自転車は、Eileenに「自由」を与えてくれました。「そのころからかなり意志の強いタイプでした。自分の人生は自分でコントロールするもの、他人のルールに従うなど、まして男性が決めたルールに従うなんてもってのほかだと。しかし男性上位の社会では彼らが勝手にルールを決めるのは当たり前でした」と彼女は当時を振り返ります。彼女にとって、自転車は自分の人生を自分で切り開くための手段となりました。
自転車に乗ったことのある人なら誰でも、外で乗り回す自由を感じたことがあるでしょう。つまりそれは、この比類のないマシンがどれほど人生を変えてくれるのかを、まさに知っているということです。かつて内気で臆病な少女だったElieenも、サイクリングに出会い、愛情を注いだことで、女子自転車レースに参加し、UCI、そしてIOCに真っ向から立ち向かう自信に満ちた、女性へと変貌したのです。
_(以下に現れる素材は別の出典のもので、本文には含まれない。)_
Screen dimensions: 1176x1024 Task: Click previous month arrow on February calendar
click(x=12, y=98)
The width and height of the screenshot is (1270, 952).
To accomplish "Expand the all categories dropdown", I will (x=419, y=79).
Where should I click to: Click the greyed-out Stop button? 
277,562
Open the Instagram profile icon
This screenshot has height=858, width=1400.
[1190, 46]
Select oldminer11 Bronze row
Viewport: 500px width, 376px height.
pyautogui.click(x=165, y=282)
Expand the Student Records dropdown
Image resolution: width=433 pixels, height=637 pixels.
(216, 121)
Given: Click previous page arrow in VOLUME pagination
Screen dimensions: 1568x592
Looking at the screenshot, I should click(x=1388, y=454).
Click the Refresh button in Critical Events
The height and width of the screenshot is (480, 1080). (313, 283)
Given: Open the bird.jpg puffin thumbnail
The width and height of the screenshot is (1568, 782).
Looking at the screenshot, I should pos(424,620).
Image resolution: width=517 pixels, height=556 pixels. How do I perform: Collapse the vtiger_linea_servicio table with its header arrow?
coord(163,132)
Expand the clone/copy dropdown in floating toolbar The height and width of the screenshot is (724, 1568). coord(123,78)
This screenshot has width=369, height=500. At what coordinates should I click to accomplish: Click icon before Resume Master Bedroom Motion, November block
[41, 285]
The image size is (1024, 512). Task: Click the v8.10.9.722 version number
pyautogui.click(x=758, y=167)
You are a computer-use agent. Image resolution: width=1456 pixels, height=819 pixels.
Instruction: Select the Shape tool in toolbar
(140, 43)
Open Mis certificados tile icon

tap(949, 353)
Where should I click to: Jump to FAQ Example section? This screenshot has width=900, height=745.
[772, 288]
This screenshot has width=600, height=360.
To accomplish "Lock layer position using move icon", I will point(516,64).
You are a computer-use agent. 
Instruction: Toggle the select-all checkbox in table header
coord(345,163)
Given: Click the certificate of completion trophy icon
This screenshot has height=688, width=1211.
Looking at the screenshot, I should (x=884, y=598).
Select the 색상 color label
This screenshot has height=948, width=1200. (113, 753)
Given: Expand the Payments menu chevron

1946年、デンマークのコペンハーゲンで女子のトラックサイクリングイベントが開催され、Eileen Grayを含む3人のイギリス人女性サイクリストが招待されました。「私たちにとってはまたとないチャンスでした」と、Elieenは語っています。「海外に招待されただけでなく、デンマークチームを相手に自転車レースに参戦することを許されたのです」
勝利を収めたにもかかわらず、女性であるがゆえにメダルも肩書きも授与されず、賞金すらありませんでした。Elileenのチームが、スポーツとしてではなくパフォーマンスとして自転車に乗ることから「劇団」と呼ばれるデンマークチームに圧勝した姿を目撃した女性たちは、誰もが「彼女たちにできるのなら、私にもできる」と確信しました。このイベントは自転車競技ではなく単なる娯楽のためだったかもしれませんが、このイベントをきっかけに、ヨーロッパ全土でより多くの女性がサドルに飛び乗り、サイクリングイベントに出場することを夢見るようになりました。
1947年に男児を出産後、Eileenはレースから遠ざかりました。レースをあきらめなければならないと感じたことは一度もありませんでしたが、1940年代当時、自転車レースは数えるほどしかありませんでした。レースを続ける代わりに、Eileenはレース主催者として女子サイクリングイベントの拡充を推進しました。「なりゆきでそうなったというか、何も考えずとにかくやってみただけ。自分の交友関係を使ってできるだけのことをしたまでのこと」と淡々と語ります。
1949年、EileenはWomen’s Track Racing Association(女子トラックレーシング協会: WTRA)を設立しました。その後、同協会はWomen’s Cycle Racing Association(女子サイクルレーシング協会: WCRA)に改名しました。 WCRAの目標は、女性のために自転車競技に参加する機会を拡大し、「報道、賞金、スポンサーシップ、国際レベルの競技機会」における著しい男女格差に挑戦することでした。
レースチームのマネジメントにも携わるようになったEileenは、1955年7月に史上初のCircuit Lyonnais-Auvergneステージレースに出場するためにフランスに遠征。同年9月にはTour de France Fémininにも出場し、両方で勝利を収めました。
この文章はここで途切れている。